» **Task set**:
a) In the Williamstown line text, which company operates the line?
b) Transcribe the stretch of the Williamstown line text from "The Williamstown line is" through "at 16.2 km.".

» **Text block**:
****
Passenger rail service in metropolitan Melbourne, Victoria, Australia

The Williamstown line is a commuter railway line in the city of Melbourne, Victoria, Australia. Operated by Metro Trains Melbourne, it is the city's third shortest metropolitan railway line at 16.2 km.

The line runs from Flinders Street station in central Melbourne to Williamstown station in the inner west, serving 12 stations via Footscray, Yarraville, and Newport. The line operates for approximately 19 hours a day (from approximately 5:00 am to around 12:00 am) with 24-hour service available on Friday and Saturday nights. For most of the day, the line operates with headways of 20 minutes, ensuring frequent service for commuters. Trains on the Williamstown Line run with two three-car formations of Comeng and Siemens Nexas trainsets.

Together with the Southern Cross to Sunbury portion of the Deniliquin railway line, it is the first and oldest government-built line in Victoria, having opened on 13 January 1859. The line was built to serve the port at Williamstown, giving it economic importance to the then-colony as it established itself as an important international passenger port. The line has played an important part in the development of Victoria's railways, with the first workshops opening along the line in the 1800s.
****
» **Given data**:
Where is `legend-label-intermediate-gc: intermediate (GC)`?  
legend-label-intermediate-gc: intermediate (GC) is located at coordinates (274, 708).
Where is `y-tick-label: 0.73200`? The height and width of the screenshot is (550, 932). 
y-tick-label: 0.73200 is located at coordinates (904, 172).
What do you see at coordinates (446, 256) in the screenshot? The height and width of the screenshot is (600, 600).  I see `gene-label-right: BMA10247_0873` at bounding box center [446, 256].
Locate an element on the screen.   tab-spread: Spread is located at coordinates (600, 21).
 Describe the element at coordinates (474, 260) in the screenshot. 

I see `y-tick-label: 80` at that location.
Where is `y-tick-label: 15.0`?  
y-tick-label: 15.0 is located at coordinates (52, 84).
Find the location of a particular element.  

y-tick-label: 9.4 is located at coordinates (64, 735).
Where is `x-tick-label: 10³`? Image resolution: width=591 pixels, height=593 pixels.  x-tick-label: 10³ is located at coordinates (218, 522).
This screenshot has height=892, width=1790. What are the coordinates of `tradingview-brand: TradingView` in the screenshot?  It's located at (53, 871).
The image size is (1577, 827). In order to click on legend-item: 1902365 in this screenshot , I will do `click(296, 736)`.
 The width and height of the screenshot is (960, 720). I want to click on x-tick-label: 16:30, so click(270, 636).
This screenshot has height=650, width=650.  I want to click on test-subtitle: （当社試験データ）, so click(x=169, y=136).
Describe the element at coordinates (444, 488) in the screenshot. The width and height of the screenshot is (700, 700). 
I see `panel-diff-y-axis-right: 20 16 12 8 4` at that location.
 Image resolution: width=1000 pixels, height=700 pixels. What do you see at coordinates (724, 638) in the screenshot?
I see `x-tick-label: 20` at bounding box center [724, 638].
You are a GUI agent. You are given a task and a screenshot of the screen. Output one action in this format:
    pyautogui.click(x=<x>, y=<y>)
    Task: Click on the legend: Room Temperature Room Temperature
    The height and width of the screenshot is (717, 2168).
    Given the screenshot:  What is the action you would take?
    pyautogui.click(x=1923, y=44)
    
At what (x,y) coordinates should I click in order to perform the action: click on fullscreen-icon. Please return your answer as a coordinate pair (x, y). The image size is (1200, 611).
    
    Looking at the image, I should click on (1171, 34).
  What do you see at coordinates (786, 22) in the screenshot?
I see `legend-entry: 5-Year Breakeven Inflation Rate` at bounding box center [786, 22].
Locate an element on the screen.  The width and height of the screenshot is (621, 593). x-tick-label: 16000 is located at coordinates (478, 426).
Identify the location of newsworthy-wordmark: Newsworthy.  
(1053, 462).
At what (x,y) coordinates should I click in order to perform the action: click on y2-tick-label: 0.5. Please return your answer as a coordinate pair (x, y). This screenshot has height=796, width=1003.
****
» **Answers below**:
a) Metro Trains Melbourne

b)
The Williamstown line is a commuter railway line in the city of Melbourne, Victoria, Australia. Operated by Metro Trains Melbourne, it is the city's third shortest metropolitan railway line at 16.2 km.